Further on we saw an entire section of drawer dividers. These must be for the people who aren't getting their hydrating sock therapy and whose OCD is getting way out of control.
"What are you doing this weekend?"
I got these simply wonderful drawer dividers and I'm taking the month off to organize every drawer in my house. Apparently it's covered under Family Medical Leave.

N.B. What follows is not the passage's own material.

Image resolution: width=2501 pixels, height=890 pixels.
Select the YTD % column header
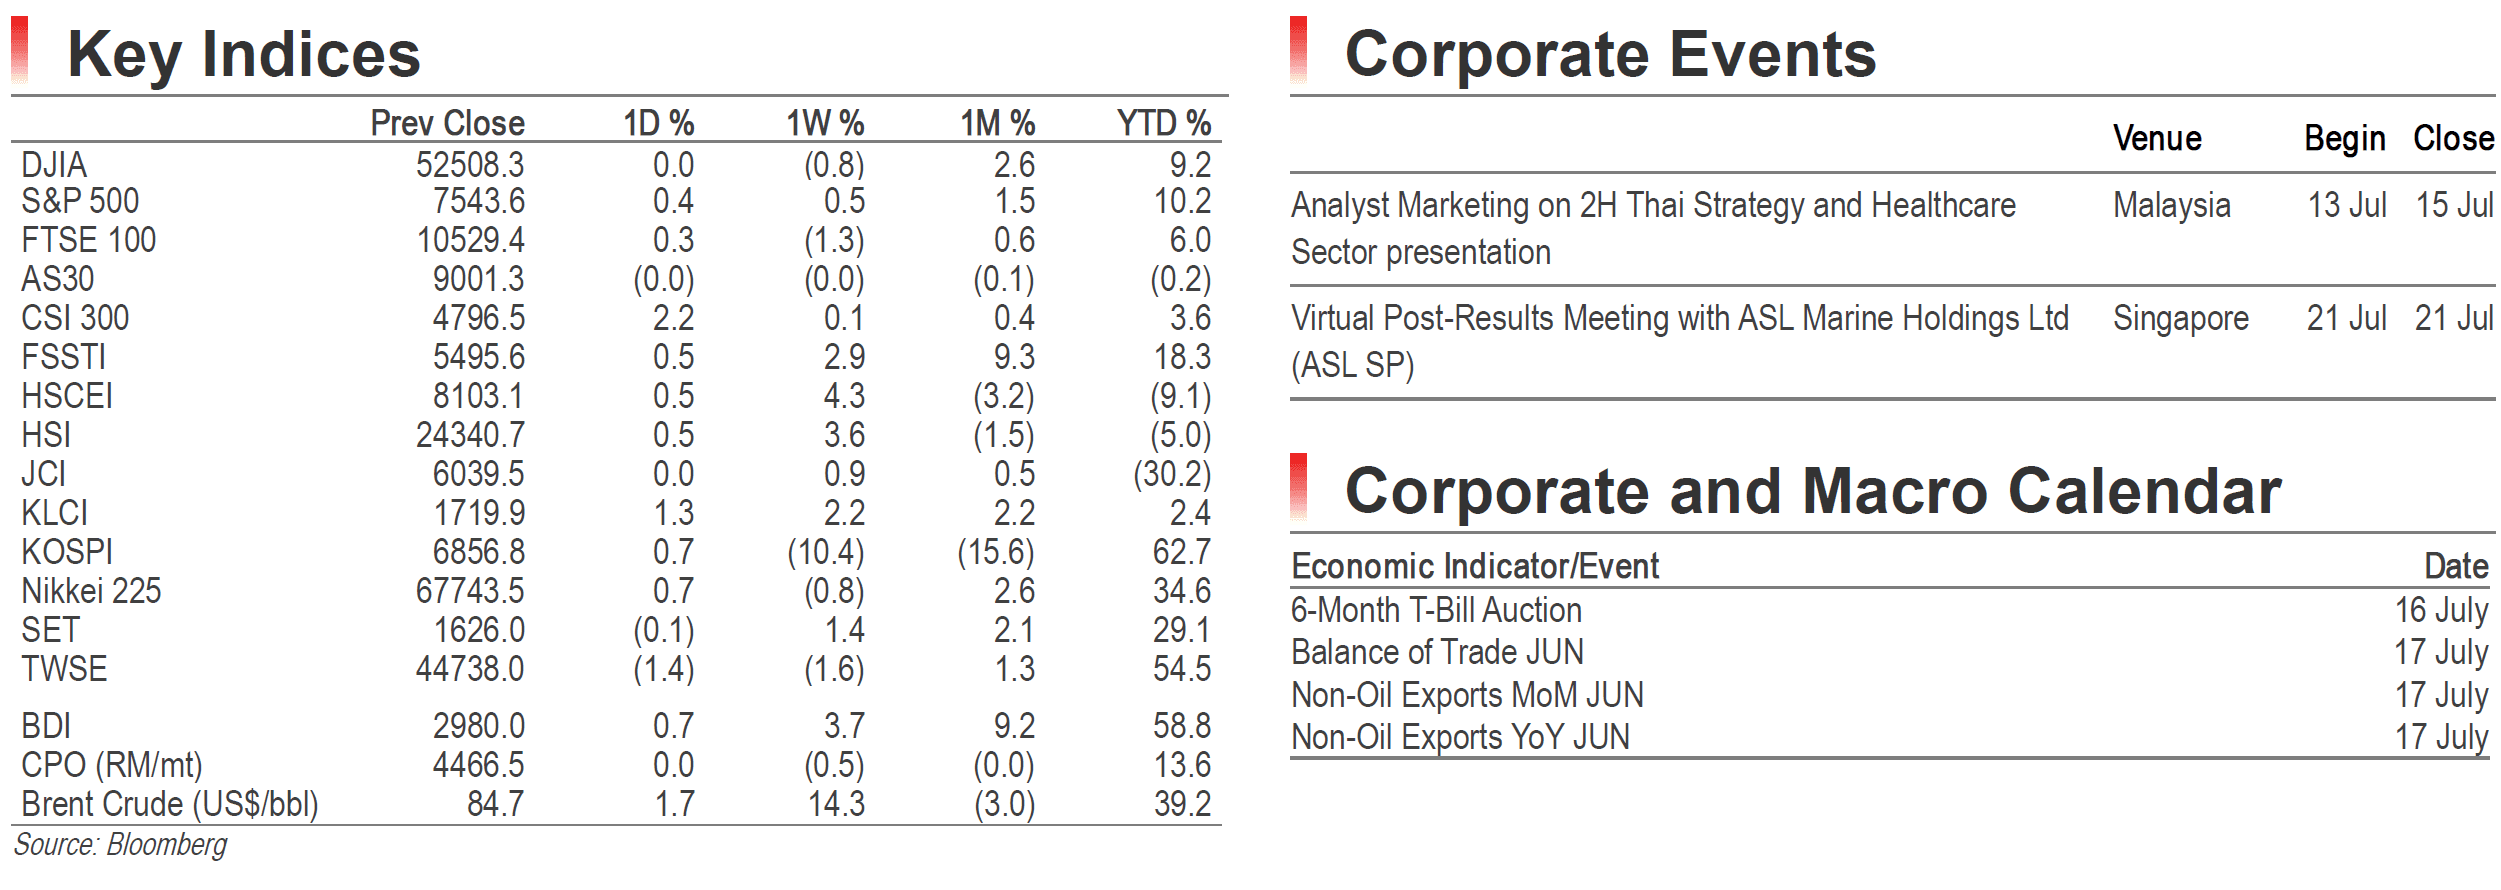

Then there was the Fuzzy Duster Section. Not a lot of shoppers know that they're also french ticklers and cat toys. As it turns out, not a lot of shoppers want to know this important information. Or at very least, the lady I told was not interested. She looked more horrified than anything else. Bloody ignorant people.
I'm not sure what dryer balls are, but it sounds painful.
So that was our little outing. If you don't get out much and can't afford most of what you see because you just put seventy-five dollars in your gas tank just this week, you have to invent your own fun.
My next story on this topic will be Christmas Eve, when the wife and I grab some expensive coffee drinks and sit in the mall, watching all the frantic last minute shoppers attempt to purchase things. Now that's entertainment.